Despite its lack of widespread recognition, the effects of the Chicago Race Riot continue to be felt. The week of violence was only belatedly quelled by the National Guard, and state authorities at first indicted only African Americans. Rather than risk another uncontrollable upheaval, local politicians and law enforcement sought to further segregate Chicago’s working class, pushing the city’s black population into the South Side, where they still largely reside today.
“The residential segregation that persists in Chicago to this very day—as every Chicagoan deeply knows—must be understood as an outcome of this race riot,” argues Cole. He sees the City’s failure to properly mark the Chicago Race Riot as an illustration in miniature of the United States’ failure to reckon with the violence of its past and, thus, untangle the predicaments of its present.
“We simply have failed, as a nation, to come to grips with centuries of bloody racism,” he says.

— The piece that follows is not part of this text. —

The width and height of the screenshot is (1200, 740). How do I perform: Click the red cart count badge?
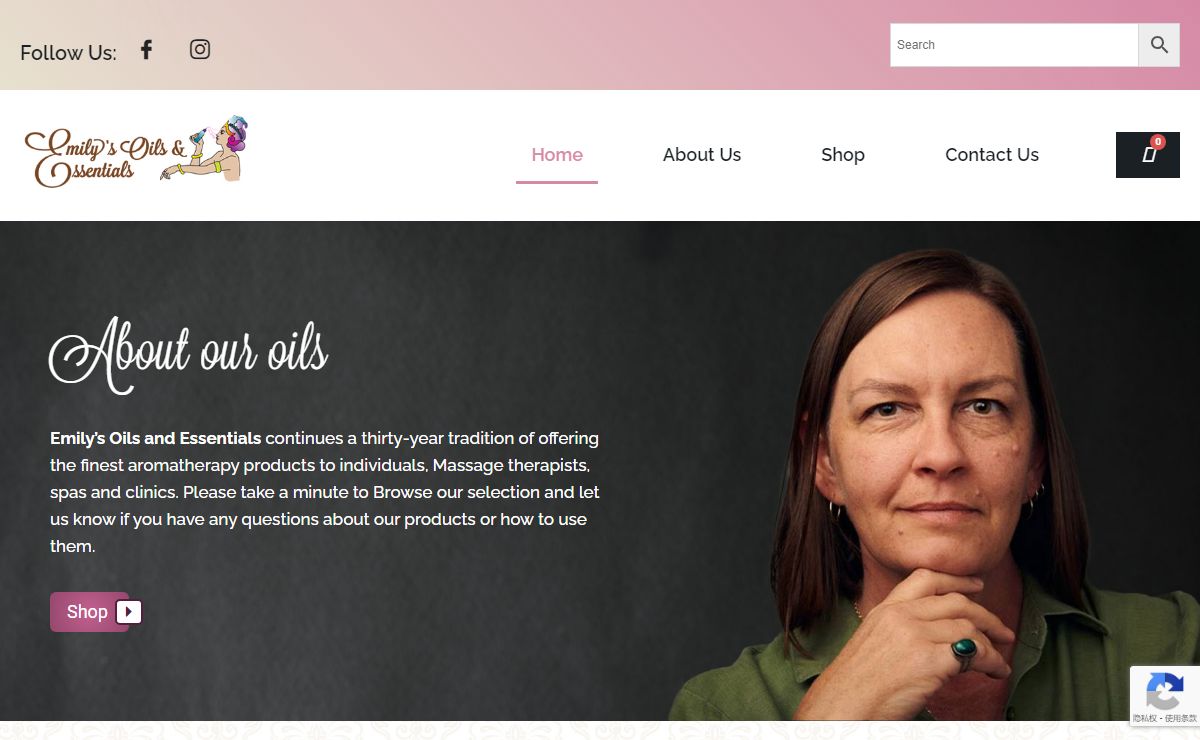click(x=1158, y=142)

Perhaps unsurprisingly, CRR19 faces its own challenges to fruition. Through individual donors, the project has been able to raise a quarter of its projected $30,000 budget to design, produce, and install the 38 markers. Cole criticizes the ability of Chicago politicians to find billions in tax subsidies for real estate developers, while leaving relatively inexpensive projects like CRR19 hustling for donations and grants, but he insists that the work will continue. Because the United States’ past is as bloody as it long, he hopes that all of the markers will be installed in time for another grisly centennial: the Tulsa massacre, in which up to 300 black residents were murdered by rioting whites in Oklahoma during the summer of 1921.
Like the National Memorial for Peace and Justice and “Rumors of War,” CRR19’s goal is to make visible a history that’s long been implicitly acknowledged, if only to be repressed in the US psyche. But necessity appears to be piercing through the century of amnesia.
“We must remember Chicago 1919 because willfully forgetting our history has not resulted in racial harmony and justice,” says Cole. “If it had, well, maybe collective amnesia is a wise strategy. But since we know that’s not the case, then after 100 years of denial, we should try something else. The only way to achieve racial equality is to ‘own’ America’s long history of racial injustice.”